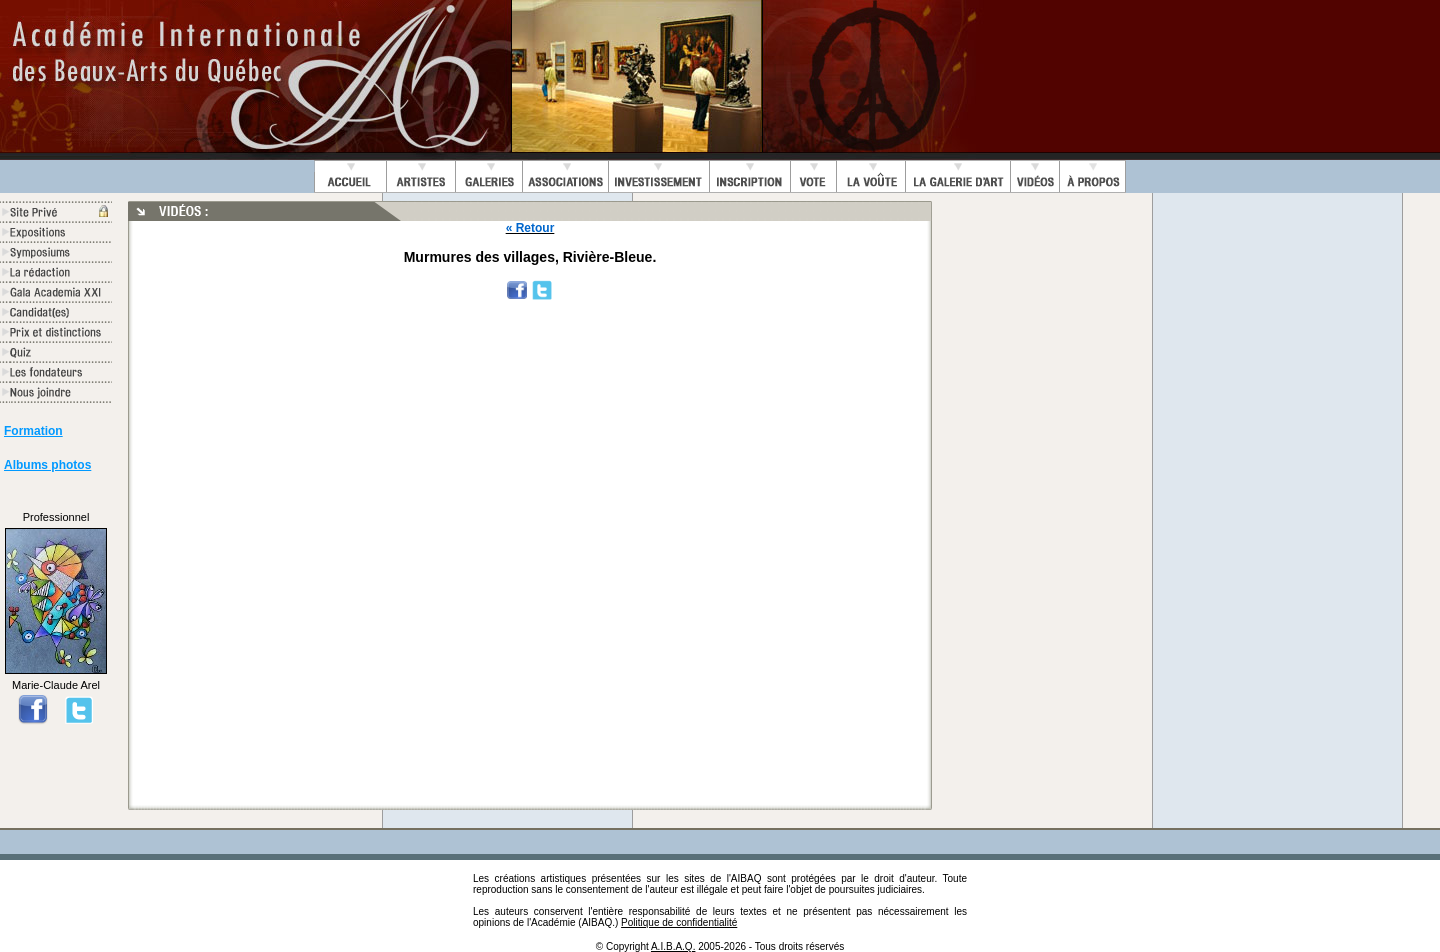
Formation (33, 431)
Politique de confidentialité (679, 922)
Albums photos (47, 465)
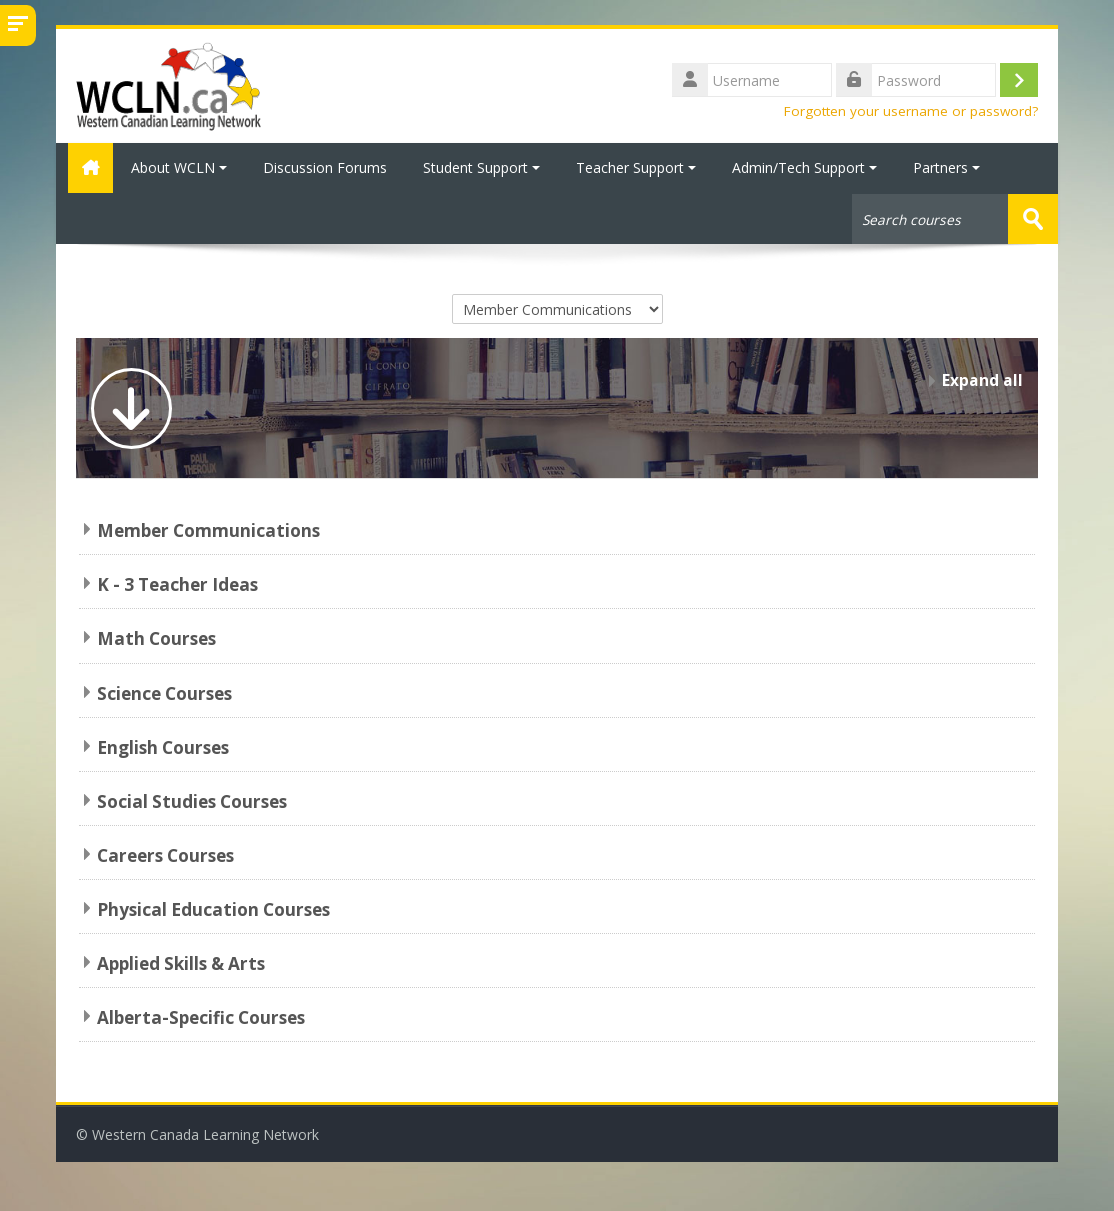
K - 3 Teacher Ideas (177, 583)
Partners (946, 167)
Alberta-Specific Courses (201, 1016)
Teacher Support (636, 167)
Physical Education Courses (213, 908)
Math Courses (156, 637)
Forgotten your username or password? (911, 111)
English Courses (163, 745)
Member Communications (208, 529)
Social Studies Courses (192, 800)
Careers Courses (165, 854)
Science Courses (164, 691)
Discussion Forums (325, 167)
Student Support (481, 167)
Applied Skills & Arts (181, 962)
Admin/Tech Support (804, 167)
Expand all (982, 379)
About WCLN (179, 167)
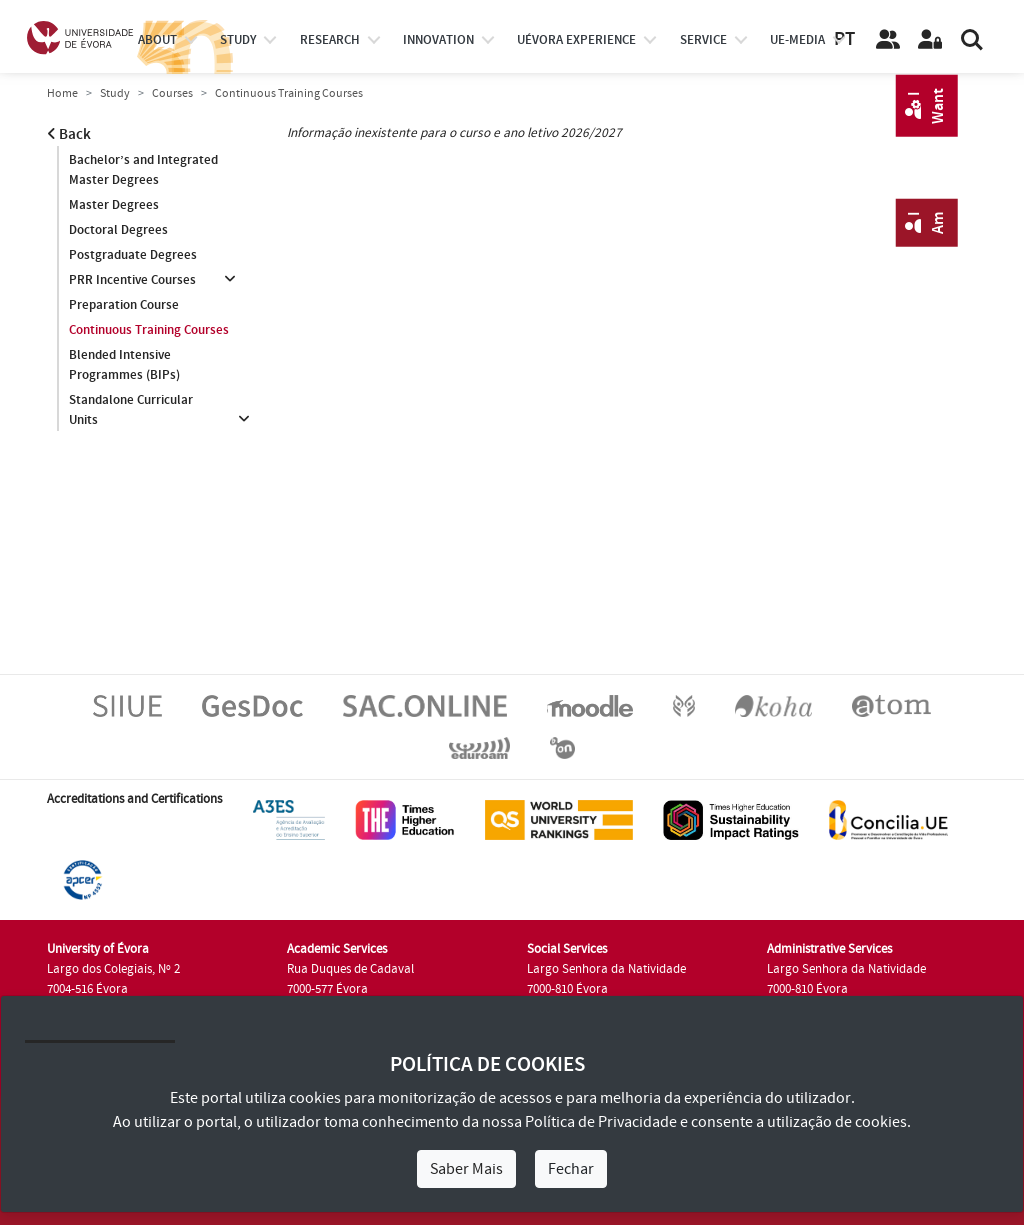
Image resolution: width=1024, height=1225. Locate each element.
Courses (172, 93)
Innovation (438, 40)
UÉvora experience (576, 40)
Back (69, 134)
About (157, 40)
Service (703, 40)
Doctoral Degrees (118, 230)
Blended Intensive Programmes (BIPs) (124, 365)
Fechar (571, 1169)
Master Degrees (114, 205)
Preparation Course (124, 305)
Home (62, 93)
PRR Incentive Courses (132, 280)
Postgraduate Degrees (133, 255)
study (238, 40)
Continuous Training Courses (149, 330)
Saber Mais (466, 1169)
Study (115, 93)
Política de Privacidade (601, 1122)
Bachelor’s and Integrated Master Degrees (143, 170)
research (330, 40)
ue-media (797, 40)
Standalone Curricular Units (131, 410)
::::::
Set problem:
Extract every row above verbatim, leaving out the pictures.

Reply:
Formation (33, 431)
Politique de confidentialité (679, 922)
Albums photos (47, 465)
K - 3 Teacher Ideas (177, 583)
Partners (946, 167)
Alberta-Specific Courses (201, 1016)
Teacher Support (636, 167)
Physical Education Courses (213, 908)
Math Courses (156, 637)
Forgotten your username or password? (911, 111)
English Courses (163, 745)
Member Communications (208, 529)
Social Studies Courses (192, 800)
Careers Courses (165, 854)
Science Courses (164, 691)
Discussion Forums (325, 167)
Student Support (481, 167)
Applied Skills & Arts (181, 962)
Admin/Tech Support (804, 167)
Expand all (982, 379)
About WCLN (179, 167)
Image resolution: width=1024, height=1225. Locate each element.
Courses (172, 93)
Innovation (438, 40)
UÉvora experience (576, 40)
Back (69, 134)
About (157, 40)
Service (703, 40)
Doctoral Degrees (118, 230)
Blended Intensive Programmes (BIPs) (124, 365)
Fechar (571, 1169)
Master Degrees (114, 205)
Preparation Course (124, 305)
Home (62, 93)
PRR Incentive Courses (132, 280)
Postgraduate Degrees (133, 255)
study (238, 40)
Continuous Training Courses (149, 330)
Saber Mais (466, 1169)
Study (115, 93)
Política de Privacidade (601, 1122)
Bachelor’s and Integrated Master Degrees (143, 170)
research (330, 40)
ue-media (797, 40)
Standalone Curricular Units (131, 410)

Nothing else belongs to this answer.